Essential Products è un brand diventato noto ai più grazie al suo fondatore Andy Rubin, CEO dell’azienda, creatore di Android e rimasto a Google fino al 2014. Essential ha poi prodotto anche uno smartphone, l’Essential Phone, in grado di montare la versione di Android medesima a quella di Google nello stesso momento dell’uscita, caratteristica che ne ha fatto la sua fortuna.

Nonostante il primo e unico smartphone a marchio dell’azienda di Palo Alto non sia stato un successo, il CEO non si è dato assolutamente per vinto, continuando a lavorare su svariati progetti fra cui, ultimo trapelato da un leak, un nuovo smartphone con un form-factor completamente fuori dal comune.

Il misterioso telefono, in arte Project GEM, è stato svelato da un tweet proprio di Andy Rubin, che ne parla in maniera poco dettagliata, ma fa intendere come questo smartphone sia “radicalmente differente“. Il dispositivo infatti, si presenta in una forma allungata e stretta, con un’interfaccia utente completamente personalizzata per un utilizzo pratico anche in queste dimensioni. Il suo sviluppo non si è basato unicamente sul software, ma è stato ottimizzato l’hardware dalle componenti all’estetica, introducendo quattro nuove colorazioni davvero particolari e bizzarre.

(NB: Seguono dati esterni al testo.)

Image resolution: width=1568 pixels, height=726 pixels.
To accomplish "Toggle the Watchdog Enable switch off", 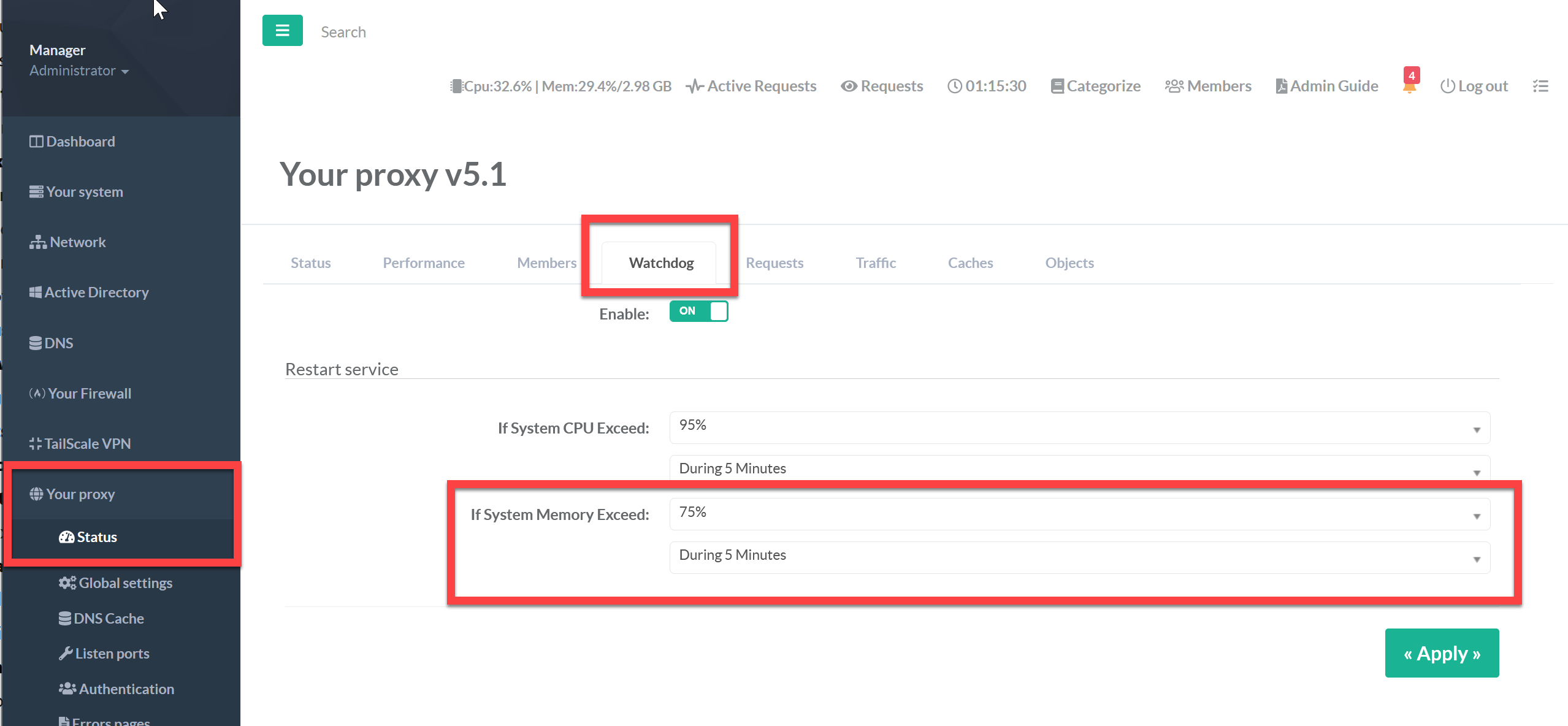I will [698, 311].
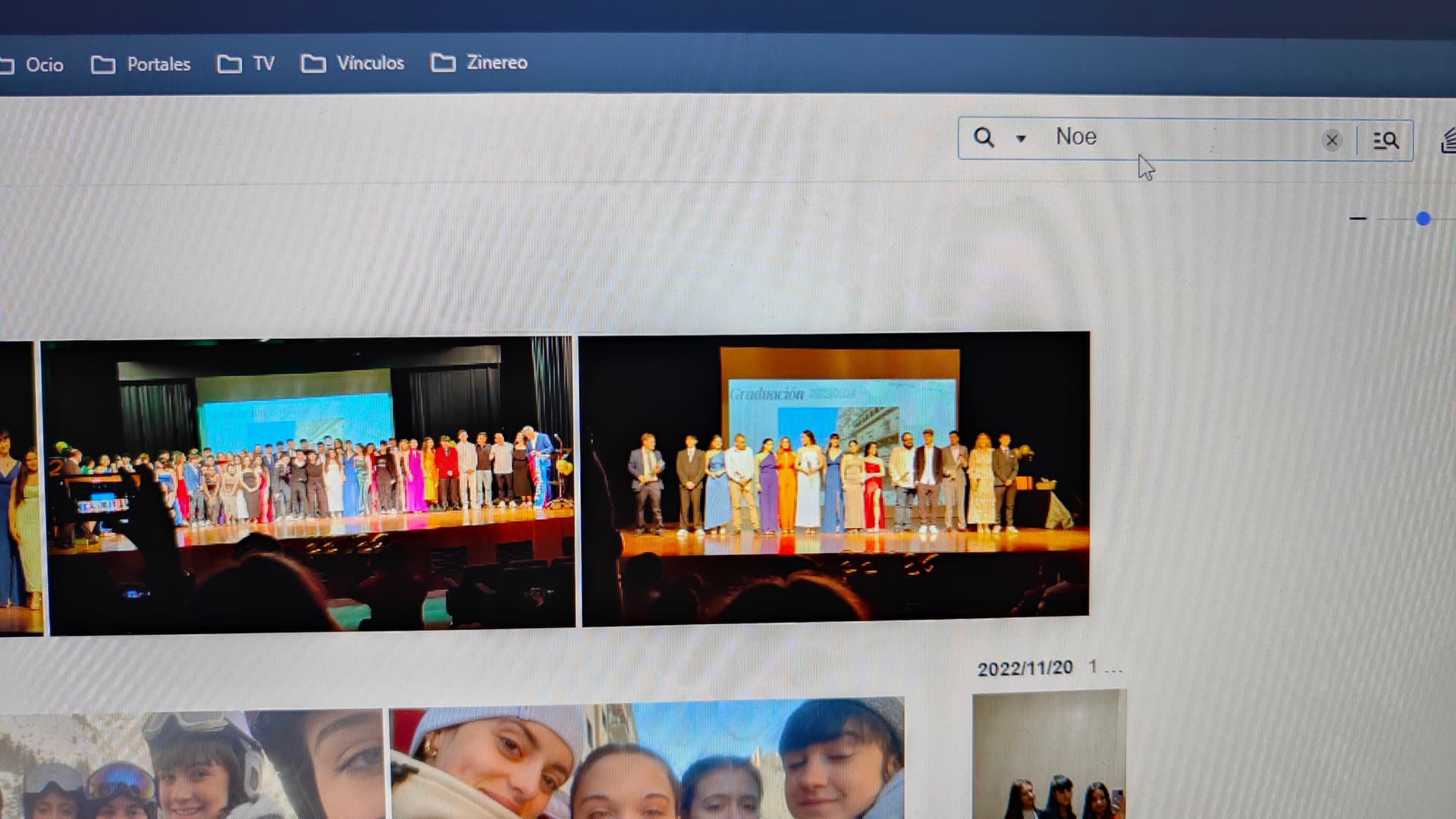This screenshot has width=1456, height=819.
Task: Open the 'Graduación' screen stage photo
Action: 834,478
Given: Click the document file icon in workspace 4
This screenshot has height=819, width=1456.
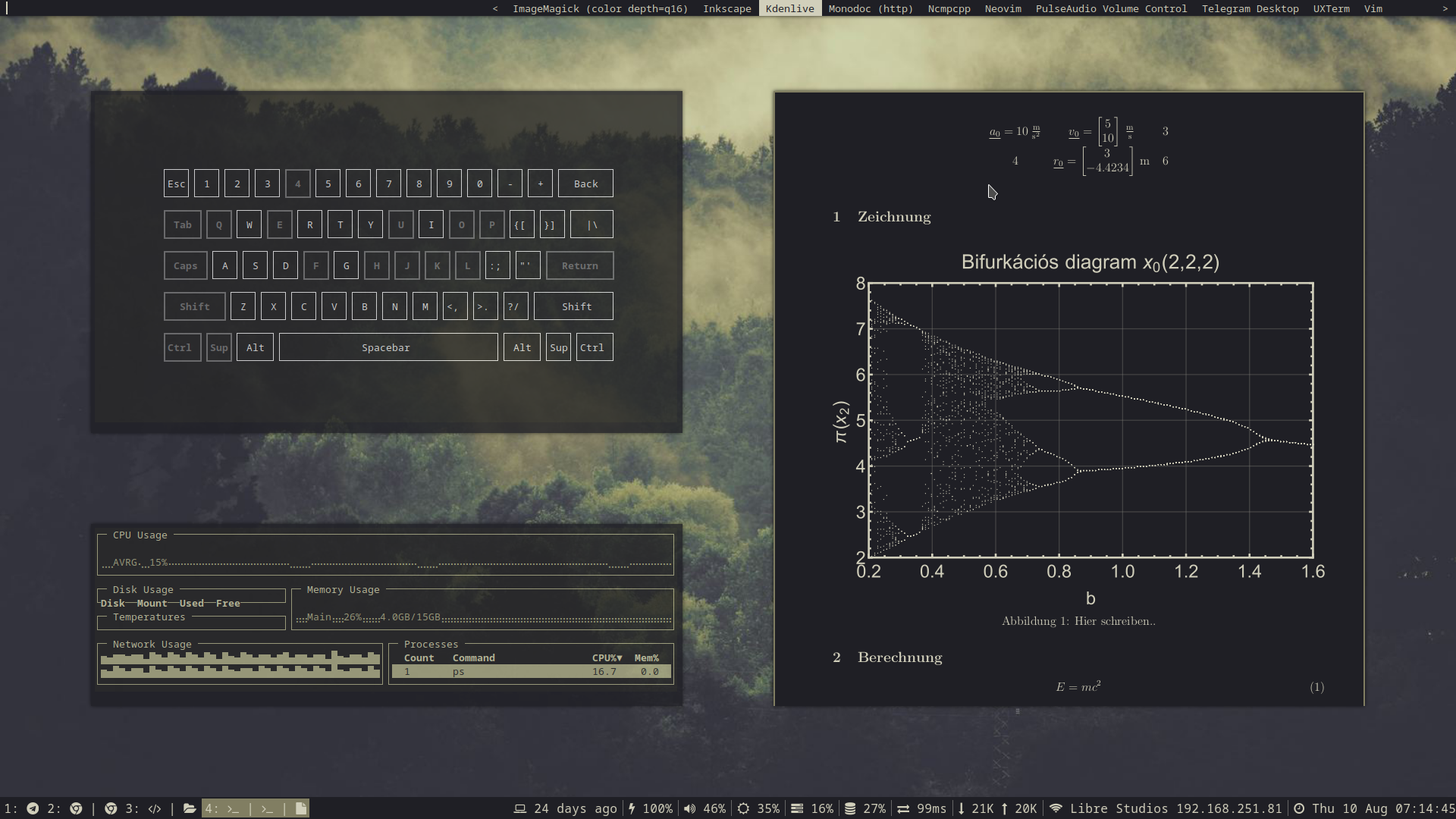Looking at the screenshot, I should (301, 808).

Analizzando meglio le fotografie emergono alcuni interessanti accorgimenti, come l’utilizzo di una sola fotocamera sul posteriore e l’introduzione anche su Essential Phone di una fotocamera nel display, come già visto su Galaxy S10 e Honor View 20. La trovata chiaramente non vuole essere semplicemente un tentativo, ma probabilmente a lavoro completato potrebbe essere decisamente più interessante, soprattutto se sviluppato nella maniera corretta, aggiungendo come contorno una serie di funzioni utili che solamente una scocca del genere può permettersi.

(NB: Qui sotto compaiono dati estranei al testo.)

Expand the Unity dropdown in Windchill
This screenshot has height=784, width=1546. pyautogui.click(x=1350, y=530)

Come ho già detto, l’interfaccia utente Android classica verrà molto rivisitata, per permettere un utilizzo ben più produttivo in dimensioni totalmente nuove, con una serie di grafiche “tiles” a riquadri, per facilitare l’interazione con un display così allungato.

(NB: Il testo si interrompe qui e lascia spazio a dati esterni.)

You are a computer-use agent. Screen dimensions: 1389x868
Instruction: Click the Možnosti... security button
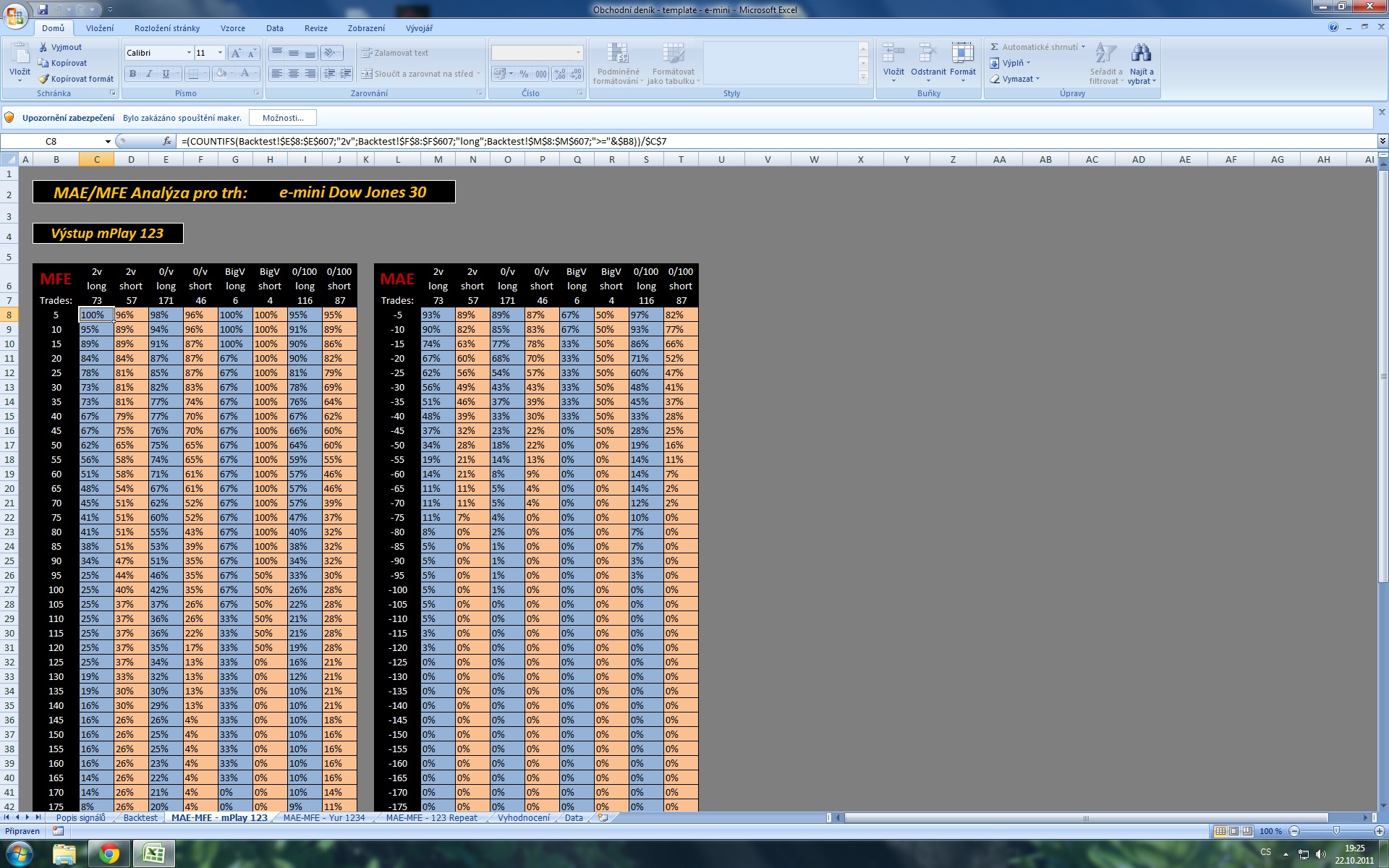tap(282, 118)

Non sono un tipo che salta a conclusioni affrettate, ma mi sto accorgendo di come nell’ultimo periodo una serie di aziende ha iniziato a produrre device sempre più “bizzarri” o, semplicemente, alternativi al solito smartphone. Ritengo normale evidenziare come lo stampo dei telefoni cellulari oramai sia diventato quello attuale, ma magari nell’immediato una tecnologia del genere può non essere apprezzata, per poi esserlo nel futuro. Gli schermi allungati si sono già presentati nel 2017 con i 18:9 e hanno avuto un successo enorme, talmente grande da giustificare ogni compromesso, come la fotocamera frontale. Sony ha presentato il suo primo smartphone 21:9, ideale per la multimedialità e, poco dopo, ne ha presentato la sua seconda generazione, sostenendo la sua creazione. Uno schermo come quello del Project GEM non è sicuramente adatto alla fruizione di contenuti multimediali ma, con una gestione software avanzata, chi può stabilire che non sia utile per una causa differente? Il responso ai postumi.